● **TASK PROMPT**: Of the records that follow, copy only the lines from the line containing "Task: Enable theater mode view" to the line containing "You are a computer-use agent. Viewport: 906px", both included, exactly as written.

● **EXCERPTED DATA**:
^^^^^^^^^^^^^^^^

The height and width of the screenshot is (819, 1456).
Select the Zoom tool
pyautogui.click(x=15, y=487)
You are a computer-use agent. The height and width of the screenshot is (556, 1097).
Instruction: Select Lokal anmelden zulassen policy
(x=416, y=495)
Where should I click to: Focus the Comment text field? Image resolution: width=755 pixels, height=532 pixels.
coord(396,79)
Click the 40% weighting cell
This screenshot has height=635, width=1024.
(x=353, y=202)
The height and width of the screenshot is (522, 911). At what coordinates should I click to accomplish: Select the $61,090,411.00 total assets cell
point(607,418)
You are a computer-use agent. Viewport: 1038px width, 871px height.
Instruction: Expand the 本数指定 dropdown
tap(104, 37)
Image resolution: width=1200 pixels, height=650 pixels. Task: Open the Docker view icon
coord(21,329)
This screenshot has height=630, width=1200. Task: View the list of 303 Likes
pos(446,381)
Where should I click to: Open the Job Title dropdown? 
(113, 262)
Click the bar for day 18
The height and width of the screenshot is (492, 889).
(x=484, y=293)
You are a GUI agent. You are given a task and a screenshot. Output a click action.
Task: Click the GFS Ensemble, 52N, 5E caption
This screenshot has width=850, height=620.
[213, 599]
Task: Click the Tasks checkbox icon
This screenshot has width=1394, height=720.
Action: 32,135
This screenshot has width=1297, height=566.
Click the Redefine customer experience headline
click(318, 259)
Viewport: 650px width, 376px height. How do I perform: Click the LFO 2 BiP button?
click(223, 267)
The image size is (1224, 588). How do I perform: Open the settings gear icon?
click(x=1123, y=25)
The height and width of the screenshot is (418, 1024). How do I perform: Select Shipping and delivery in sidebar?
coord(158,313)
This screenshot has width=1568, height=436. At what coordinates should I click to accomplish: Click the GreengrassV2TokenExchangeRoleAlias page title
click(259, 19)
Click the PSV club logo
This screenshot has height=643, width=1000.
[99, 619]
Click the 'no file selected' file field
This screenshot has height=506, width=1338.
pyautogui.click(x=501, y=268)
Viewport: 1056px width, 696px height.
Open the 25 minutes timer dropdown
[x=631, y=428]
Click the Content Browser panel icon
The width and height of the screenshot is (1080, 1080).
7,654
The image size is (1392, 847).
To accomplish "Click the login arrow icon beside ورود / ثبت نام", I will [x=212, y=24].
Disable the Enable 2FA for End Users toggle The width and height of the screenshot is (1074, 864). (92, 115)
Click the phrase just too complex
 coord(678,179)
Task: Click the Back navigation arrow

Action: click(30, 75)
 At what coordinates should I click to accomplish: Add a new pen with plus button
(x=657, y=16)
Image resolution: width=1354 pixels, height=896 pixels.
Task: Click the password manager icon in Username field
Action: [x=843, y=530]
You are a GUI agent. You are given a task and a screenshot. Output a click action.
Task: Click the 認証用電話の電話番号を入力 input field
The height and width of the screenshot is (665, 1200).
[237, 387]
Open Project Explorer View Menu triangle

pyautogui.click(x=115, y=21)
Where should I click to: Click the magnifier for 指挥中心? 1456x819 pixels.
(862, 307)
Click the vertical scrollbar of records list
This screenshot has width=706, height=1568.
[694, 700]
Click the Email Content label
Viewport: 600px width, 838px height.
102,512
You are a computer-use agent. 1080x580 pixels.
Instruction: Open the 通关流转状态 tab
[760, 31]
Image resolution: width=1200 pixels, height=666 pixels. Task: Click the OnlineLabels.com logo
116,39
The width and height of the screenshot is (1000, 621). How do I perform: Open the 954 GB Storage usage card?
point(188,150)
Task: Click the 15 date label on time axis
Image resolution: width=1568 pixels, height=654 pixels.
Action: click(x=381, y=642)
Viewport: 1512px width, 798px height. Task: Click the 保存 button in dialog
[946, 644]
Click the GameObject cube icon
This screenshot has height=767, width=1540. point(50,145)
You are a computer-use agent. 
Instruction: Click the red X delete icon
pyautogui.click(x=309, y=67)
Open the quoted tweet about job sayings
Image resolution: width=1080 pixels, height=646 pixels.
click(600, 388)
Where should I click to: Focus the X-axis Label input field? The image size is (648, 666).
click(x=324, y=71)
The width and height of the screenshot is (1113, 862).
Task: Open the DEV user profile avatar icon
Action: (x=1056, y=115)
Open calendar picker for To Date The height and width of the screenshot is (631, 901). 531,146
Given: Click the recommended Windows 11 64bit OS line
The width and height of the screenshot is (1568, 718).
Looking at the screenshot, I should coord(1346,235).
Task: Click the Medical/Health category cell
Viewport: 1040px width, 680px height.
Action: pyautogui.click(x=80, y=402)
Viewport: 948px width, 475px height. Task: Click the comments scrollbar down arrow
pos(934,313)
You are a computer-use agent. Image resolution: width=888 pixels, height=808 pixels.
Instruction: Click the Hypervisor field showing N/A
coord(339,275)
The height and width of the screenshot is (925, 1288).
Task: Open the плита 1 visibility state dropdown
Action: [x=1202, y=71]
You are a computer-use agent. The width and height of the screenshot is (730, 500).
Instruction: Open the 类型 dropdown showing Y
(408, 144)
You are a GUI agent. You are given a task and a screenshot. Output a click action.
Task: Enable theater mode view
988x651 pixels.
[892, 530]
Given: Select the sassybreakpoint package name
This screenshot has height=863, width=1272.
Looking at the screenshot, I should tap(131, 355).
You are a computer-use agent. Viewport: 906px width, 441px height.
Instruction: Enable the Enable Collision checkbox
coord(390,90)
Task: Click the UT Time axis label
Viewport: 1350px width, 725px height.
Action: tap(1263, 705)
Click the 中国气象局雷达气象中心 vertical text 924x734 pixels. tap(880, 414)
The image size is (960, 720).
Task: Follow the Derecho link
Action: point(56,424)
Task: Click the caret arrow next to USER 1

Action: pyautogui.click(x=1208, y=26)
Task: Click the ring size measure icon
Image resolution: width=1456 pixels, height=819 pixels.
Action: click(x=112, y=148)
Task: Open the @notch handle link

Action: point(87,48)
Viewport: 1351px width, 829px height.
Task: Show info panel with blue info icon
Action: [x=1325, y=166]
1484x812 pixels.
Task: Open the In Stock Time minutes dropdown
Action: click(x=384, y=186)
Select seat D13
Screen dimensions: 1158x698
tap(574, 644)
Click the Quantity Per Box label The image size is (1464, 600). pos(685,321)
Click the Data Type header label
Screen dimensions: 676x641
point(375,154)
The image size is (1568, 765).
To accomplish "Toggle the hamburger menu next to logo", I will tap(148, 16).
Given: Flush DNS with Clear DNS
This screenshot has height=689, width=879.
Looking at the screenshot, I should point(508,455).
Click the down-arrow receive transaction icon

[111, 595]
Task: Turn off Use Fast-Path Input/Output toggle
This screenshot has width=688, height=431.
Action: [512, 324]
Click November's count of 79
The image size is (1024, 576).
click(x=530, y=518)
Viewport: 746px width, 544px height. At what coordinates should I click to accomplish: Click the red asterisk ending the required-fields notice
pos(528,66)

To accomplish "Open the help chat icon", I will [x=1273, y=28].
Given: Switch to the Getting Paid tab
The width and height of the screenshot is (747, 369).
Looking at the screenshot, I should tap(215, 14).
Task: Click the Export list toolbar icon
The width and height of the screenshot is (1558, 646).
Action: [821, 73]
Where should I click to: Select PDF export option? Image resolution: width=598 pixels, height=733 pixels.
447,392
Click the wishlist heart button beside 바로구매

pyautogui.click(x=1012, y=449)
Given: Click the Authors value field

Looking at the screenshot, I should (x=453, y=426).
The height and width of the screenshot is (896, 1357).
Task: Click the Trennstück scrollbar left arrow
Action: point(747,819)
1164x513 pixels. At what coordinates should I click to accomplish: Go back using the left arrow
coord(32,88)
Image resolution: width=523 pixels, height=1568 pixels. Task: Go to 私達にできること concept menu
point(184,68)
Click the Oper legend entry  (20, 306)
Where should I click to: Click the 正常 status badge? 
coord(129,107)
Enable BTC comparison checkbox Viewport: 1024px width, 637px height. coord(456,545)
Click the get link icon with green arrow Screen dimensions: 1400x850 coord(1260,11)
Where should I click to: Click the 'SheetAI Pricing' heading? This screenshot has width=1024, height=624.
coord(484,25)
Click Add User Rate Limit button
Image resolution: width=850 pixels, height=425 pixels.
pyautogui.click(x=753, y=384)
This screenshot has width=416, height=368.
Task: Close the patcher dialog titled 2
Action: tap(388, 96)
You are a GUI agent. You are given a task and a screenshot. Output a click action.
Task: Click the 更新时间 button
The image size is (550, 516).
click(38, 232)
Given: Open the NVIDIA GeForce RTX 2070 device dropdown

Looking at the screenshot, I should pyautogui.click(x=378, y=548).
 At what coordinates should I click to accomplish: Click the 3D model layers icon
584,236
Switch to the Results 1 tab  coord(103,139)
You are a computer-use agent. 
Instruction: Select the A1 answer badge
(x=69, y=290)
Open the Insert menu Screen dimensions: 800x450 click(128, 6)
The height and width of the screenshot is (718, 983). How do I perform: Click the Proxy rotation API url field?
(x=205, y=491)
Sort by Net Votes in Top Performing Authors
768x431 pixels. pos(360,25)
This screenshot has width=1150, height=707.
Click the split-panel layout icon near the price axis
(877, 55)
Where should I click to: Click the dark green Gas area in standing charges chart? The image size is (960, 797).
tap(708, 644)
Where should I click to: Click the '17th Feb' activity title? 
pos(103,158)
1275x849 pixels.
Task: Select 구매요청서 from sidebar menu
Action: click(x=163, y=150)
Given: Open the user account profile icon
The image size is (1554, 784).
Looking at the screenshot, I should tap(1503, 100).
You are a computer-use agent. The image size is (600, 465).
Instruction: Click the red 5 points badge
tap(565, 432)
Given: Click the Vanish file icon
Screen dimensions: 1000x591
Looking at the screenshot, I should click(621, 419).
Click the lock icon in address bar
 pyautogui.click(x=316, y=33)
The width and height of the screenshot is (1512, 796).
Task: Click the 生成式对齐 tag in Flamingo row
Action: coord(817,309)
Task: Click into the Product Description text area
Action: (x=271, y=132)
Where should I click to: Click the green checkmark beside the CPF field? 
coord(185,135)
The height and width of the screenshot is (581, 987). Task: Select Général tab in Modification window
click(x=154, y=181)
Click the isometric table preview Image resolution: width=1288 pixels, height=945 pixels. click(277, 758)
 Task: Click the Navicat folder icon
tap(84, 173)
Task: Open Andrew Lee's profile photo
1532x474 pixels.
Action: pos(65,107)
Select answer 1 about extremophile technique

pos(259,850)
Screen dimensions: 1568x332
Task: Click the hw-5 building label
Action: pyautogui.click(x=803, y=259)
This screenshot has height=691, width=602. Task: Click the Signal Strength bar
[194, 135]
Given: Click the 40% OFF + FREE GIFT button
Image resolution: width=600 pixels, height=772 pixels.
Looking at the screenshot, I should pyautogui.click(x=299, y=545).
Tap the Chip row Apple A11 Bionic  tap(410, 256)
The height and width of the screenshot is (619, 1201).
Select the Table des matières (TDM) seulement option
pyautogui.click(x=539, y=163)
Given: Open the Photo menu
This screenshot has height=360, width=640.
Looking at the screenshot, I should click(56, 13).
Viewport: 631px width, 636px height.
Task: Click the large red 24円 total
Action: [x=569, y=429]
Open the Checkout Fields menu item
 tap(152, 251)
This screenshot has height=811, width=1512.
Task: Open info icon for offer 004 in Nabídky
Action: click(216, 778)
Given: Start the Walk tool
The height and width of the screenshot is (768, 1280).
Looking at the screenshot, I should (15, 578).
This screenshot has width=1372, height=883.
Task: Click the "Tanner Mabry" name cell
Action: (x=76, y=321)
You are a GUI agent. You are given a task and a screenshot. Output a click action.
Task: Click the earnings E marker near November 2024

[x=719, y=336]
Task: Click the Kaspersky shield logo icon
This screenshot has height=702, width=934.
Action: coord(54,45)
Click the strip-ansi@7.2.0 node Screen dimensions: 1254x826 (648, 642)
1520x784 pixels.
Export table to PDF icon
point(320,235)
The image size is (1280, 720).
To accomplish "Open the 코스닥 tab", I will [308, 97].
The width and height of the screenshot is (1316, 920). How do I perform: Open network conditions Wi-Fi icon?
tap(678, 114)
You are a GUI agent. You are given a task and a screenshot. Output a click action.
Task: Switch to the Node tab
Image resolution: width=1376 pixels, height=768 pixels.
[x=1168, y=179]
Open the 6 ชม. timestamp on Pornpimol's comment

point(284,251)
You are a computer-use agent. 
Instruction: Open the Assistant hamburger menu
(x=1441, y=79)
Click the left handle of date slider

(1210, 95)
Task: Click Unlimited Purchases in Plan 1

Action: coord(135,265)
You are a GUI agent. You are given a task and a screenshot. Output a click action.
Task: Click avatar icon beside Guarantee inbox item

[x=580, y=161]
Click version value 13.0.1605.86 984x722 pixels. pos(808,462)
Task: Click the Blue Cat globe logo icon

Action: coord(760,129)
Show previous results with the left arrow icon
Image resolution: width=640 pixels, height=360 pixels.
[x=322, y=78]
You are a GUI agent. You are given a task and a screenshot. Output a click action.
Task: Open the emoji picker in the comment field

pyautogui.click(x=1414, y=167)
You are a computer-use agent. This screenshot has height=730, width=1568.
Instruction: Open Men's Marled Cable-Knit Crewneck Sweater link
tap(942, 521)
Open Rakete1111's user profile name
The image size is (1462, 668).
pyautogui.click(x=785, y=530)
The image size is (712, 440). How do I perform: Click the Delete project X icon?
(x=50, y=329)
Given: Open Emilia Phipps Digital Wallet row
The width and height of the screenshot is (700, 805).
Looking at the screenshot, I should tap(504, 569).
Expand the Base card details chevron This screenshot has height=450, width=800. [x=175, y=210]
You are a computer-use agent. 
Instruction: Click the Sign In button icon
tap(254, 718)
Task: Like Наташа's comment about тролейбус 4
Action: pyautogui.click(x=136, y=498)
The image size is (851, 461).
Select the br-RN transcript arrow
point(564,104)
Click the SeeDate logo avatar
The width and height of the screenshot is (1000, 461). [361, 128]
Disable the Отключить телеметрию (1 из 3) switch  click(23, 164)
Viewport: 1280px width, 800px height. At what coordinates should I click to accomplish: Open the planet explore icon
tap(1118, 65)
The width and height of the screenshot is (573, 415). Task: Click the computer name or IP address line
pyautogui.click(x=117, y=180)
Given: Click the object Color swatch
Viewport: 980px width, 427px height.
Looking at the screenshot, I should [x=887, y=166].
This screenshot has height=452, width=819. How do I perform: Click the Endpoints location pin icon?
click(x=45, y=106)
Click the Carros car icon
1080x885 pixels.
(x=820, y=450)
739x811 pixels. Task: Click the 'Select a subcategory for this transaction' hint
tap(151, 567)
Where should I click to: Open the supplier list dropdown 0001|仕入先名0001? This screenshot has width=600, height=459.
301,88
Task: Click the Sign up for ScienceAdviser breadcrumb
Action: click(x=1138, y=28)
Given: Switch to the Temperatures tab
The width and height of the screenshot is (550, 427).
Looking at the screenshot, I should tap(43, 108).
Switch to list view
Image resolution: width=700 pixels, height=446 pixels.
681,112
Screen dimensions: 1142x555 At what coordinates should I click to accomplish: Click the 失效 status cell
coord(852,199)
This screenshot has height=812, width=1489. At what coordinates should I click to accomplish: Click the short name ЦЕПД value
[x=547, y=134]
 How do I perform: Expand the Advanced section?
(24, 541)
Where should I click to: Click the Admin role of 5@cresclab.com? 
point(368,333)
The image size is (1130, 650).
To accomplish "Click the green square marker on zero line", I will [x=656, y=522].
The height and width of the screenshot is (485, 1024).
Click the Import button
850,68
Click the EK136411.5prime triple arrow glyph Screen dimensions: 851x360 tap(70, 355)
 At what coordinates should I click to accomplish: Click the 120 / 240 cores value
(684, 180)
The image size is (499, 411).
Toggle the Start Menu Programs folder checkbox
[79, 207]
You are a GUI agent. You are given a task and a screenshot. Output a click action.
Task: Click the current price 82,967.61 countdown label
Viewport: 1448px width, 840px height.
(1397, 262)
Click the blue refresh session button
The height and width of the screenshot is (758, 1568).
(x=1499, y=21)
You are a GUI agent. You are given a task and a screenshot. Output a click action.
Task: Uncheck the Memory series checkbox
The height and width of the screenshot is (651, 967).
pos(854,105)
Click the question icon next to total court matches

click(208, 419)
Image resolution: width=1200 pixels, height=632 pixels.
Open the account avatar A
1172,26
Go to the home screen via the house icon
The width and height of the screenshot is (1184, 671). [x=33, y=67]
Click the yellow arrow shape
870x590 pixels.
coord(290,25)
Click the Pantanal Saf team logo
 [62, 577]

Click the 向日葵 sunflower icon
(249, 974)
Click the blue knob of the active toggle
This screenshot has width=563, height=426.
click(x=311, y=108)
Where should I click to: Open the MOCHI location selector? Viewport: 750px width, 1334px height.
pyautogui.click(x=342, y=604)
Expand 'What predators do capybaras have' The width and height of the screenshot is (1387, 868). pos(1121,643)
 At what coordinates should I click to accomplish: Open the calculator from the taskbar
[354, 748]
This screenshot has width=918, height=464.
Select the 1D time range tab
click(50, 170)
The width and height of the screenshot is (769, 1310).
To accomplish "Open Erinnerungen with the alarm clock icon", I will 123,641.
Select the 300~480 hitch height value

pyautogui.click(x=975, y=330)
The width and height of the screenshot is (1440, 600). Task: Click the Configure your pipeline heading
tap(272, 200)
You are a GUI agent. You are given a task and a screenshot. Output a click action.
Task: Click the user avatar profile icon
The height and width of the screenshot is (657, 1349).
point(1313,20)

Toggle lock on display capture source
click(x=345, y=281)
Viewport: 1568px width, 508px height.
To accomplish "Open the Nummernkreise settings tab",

^^^^^^^^^^^^^^^^

● **SOLUTION TO THIS PROBLEM**:
Task: Enable theater mode view
988x651 pixels.
[892, 530]
Given: Select the sassybreakpoint package name
This screenshot has height=863, width=1272.
Looking at the screenshot, I should tap(131, 355).
You are a computer-use agent. Viewport: 906px width, 441px height.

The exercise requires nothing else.